A group of litigants who are suing the government are urging Chief Judge Royce Lamberth of the federal district court in Washington to keep in place a series of rulings in a high-profile state secrets case that recently settled for $3 million.
The litigants, including the Al-Haramain Islamic Foundation, said in court papers filed Friday in the U.S. District Court for the District of Columbia that Lamberth's rulings are important for application in other cases. Justice Department attorneys want Lamberth to vacate the rulings, saying that they have no precedential value.

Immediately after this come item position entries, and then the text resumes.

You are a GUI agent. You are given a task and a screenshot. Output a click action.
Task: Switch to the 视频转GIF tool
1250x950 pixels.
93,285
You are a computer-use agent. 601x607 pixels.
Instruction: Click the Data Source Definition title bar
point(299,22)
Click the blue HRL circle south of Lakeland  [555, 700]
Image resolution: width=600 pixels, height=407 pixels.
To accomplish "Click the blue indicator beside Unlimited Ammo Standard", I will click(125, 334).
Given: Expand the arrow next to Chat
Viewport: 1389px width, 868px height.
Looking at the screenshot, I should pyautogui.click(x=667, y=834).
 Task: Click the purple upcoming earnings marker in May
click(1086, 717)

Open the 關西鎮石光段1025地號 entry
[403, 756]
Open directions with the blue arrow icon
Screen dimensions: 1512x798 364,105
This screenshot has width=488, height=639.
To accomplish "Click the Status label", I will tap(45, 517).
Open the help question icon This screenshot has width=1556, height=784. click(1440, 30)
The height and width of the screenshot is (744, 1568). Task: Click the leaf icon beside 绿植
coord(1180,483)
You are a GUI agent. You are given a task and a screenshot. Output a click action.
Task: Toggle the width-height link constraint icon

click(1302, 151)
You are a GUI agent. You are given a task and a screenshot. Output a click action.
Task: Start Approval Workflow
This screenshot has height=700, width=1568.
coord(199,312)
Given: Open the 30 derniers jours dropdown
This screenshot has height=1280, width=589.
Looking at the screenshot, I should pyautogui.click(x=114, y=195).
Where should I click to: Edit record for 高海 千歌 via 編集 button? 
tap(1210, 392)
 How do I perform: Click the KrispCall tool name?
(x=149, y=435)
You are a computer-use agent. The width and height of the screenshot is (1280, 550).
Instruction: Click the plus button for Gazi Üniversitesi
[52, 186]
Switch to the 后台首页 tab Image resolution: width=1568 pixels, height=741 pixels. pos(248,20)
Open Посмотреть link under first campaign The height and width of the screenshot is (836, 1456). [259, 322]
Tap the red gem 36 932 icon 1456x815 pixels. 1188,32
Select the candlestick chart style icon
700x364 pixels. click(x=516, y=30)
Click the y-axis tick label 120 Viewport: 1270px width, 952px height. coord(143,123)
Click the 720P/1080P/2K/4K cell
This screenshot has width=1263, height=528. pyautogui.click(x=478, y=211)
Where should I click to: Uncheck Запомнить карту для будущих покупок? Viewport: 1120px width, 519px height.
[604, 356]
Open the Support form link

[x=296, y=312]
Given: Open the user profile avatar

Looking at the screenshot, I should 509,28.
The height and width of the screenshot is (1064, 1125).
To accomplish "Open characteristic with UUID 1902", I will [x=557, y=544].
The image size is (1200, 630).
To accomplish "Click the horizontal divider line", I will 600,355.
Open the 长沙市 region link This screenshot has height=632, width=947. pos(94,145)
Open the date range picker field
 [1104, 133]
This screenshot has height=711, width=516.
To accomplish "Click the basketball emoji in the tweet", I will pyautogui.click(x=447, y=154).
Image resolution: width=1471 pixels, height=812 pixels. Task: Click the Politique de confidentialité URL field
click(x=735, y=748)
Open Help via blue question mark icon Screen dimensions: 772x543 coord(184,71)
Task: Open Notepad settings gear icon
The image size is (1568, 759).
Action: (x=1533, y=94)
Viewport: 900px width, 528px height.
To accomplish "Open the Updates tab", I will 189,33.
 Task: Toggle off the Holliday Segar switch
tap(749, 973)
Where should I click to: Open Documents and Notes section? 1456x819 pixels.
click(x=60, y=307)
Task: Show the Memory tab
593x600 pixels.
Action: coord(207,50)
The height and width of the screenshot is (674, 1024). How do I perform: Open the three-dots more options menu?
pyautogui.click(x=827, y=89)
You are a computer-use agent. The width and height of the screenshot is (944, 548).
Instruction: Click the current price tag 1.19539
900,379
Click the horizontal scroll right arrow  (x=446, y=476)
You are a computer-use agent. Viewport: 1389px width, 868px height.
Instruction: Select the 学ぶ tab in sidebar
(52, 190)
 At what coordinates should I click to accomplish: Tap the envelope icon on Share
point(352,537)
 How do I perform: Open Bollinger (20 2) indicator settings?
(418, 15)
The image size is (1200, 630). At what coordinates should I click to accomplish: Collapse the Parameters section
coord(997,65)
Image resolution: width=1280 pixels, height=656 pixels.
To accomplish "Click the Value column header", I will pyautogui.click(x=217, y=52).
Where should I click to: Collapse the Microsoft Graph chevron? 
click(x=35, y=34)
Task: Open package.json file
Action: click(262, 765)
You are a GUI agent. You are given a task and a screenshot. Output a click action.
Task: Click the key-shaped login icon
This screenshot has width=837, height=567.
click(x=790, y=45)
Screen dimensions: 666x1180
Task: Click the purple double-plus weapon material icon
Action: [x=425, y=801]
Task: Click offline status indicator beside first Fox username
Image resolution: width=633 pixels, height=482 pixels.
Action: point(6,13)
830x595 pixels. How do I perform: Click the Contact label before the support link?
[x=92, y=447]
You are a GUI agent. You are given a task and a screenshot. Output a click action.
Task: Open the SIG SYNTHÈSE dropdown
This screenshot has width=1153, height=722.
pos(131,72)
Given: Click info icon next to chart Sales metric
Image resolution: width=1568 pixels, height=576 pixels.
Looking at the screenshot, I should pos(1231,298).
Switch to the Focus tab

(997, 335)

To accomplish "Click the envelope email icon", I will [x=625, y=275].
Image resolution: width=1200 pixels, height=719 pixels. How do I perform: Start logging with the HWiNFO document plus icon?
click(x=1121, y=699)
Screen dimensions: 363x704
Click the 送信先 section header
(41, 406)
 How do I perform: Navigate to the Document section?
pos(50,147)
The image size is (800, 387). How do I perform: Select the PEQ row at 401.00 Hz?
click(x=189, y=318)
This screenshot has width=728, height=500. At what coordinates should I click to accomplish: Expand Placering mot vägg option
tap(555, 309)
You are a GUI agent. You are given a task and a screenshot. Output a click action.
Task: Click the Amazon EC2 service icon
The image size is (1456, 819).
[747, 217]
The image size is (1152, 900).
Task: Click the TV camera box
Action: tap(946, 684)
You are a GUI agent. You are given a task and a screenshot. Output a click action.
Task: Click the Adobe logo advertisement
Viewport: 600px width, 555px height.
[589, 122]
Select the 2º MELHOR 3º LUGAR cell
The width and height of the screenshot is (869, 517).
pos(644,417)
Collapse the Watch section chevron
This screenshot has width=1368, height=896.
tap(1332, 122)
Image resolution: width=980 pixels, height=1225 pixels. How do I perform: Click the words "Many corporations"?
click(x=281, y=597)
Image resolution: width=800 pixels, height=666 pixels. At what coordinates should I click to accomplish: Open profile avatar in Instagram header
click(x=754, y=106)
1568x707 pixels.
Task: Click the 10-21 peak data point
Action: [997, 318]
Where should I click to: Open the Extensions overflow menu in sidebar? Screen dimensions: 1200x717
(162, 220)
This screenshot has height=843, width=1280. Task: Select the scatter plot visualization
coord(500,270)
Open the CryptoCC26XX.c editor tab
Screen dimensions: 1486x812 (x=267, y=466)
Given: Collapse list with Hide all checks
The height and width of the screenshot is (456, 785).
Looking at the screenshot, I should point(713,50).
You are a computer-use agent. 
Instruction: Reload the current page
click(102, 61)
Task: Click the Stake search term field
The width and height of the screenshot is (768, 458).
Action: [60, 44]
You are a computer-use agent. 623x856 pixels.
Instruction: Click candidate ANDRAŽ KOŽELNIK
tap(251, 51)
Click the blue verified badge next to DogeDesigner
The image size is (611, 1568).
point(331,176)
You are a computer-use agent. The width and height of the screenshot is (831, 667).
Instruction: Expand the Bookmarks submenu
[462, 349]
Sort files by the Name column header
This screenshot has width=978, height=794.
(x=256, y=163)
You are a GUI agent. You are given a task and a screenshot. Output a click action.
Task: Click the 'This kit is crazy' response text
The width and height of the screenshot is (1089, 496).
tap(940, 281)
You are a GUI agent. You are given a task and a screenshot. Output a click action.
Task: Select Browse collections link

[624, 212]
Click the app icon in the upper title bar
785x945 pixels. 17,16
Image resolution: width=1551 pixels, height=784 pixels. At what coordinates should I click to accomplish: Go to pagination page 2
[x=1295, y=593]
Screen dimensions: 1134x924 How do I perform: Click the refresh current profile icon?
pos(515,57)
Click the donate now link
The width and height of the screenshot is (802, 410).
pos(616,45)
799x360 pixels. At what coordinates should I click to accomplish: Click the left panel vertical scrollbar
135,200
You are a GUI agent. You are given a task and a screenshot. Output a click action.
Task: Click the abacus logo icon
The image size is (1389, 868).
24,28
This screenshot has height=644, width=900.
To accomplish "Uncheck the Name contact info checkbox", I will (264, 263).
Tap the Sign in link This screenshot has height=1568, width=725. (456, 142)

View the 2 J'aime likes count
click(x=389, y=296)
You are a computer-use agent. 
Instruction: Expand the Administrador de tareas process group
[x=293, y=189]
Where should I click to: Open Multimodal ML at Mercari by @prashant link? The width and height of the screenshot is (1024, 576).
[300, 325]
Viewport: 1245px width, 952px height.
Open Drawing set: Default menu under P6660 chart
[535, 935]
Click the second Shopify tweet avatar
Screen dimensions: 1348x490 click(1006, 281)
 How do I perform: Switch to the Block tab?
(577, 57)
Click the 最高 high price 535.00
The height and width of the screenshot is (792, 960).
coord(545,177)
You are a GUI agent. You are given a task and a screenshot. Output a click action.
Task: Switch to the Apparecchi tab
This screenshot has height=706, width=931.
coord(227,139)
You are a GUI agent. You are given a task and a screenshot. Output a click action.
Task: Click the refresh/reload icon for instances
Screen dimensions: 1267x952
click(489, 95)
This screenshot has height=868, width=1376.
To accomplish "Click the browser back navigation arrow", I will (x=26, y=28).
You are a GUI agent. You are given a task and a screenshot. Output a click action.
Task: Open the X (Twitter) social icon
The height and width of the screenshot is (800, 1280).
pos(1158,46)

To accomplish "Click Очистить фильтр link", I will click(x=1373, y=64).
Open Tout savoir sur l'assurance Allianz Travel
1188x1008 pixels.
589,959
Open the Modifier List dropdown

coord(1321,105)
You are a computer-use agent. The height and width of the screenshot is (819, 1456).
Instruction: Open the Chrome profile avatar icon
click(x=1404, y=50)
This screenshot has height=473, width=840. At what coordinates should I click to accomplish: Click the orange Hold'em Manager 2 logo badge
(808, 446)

Lamberth’s rulings deal with whether a federal district judge may decline, in a state secrets case, to give a high degree of deference to the government’s assertion of the privilege when the government is accused of making misrepresentations to the court; and whether a judge can determine that lawyers in a state secrets case have a “need to know” certain confidential information. (Justice Department lawyers say the judiciary cannot make that determination, only the executive branch.)
In the underlying case, former drug enforcement agent Richard Horn in 1994 sued a CIA officer and a State Department official in a complaint that alleged the defendants unlawfully intercepted Horn’s communication while he was serving in Burma. The case has dragged on amid a dispute about the state secrets privilege.
A settlement in the case, where the government has agreed to pay $3 million to Horn, was announced last week. Government lawyers said the settlement, which was reached while Justice appealed Lamberth’s rulings to the U.S. Court of Appeals for the D.C. Circuit, was not an admission of liability.
Alan Kabat of Washington’s Bernabei & Wachtel, joined by Jon Eisenberg of Oakland’s Eisenberg and Hancock, filed an amicus brief this month in the case that urges Lamberth not to vacate opinions in July and in August that went against the government.
Kabat and Eisenberg, on behalf of three interested parties, including the Al-Haramain Islamic Foundation, said the rulings deal with novel legal issues and should be left in place. “The opinions will be a valuable resource for litigants and courts as these issues arise in other cases,” the lawyers said in court papers.